Directions
Only the text belongs in the answer: every line of the records below, transcribed exactly.

(Screenshot grounding data)
○ ○ ○

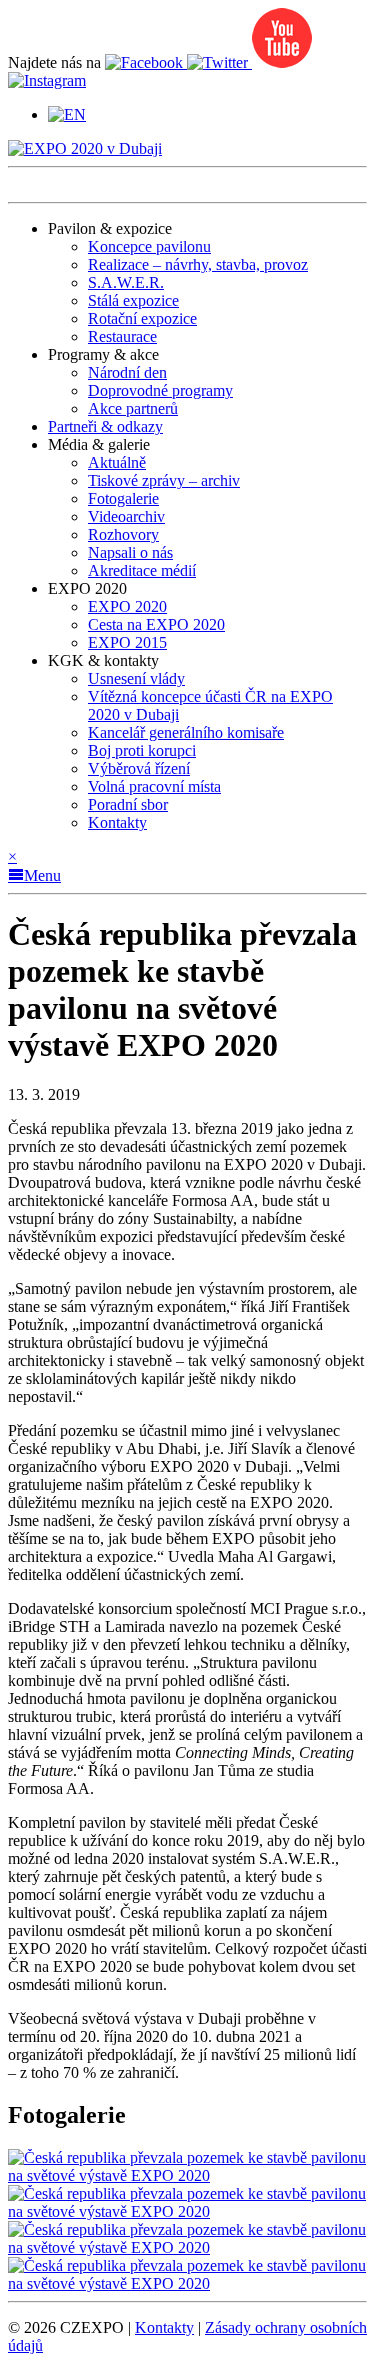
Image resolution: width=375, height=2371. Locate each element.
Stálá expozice (133, 300)
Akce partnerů (133, 408)
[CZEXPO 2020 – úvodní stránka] (85, 148)
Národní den (127, 372)
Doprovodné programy (160, 390)
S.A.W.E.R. (126, 282)
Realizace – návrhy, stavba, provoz (198, 264)
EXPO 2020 (127, 606)
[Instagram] (47, 80)
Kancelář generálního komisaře (186, 732)
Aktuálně (117, 462)
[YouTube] (282, 62)
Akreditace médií (142, 570)
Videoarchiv (126, 516)
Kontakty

○ ○ ○

Written answer
Image resolution: width=375, height=2371. Locate each element.
Stálá expozice (133, 300)
Akce partnerů (133, 408)
[CZEXPO 2020 – úvodní stránka] (85, 148)
Národní den (127, 372)
Doprovodné programy (160, 390)
S.A.W.E.R. (126, 282)
Realizace – návrhy, stavba, provoz (198, 264)
EXPO 2020 (127, 606)
[Instagram] (47, 80)
Kancelář generálního komisaře (186, 732)
Aktuálně (117, 462)
[YouTube] (282, 62)
Akreditace médií (142, 570)
Videoarchiv (126, 516)
Kontakty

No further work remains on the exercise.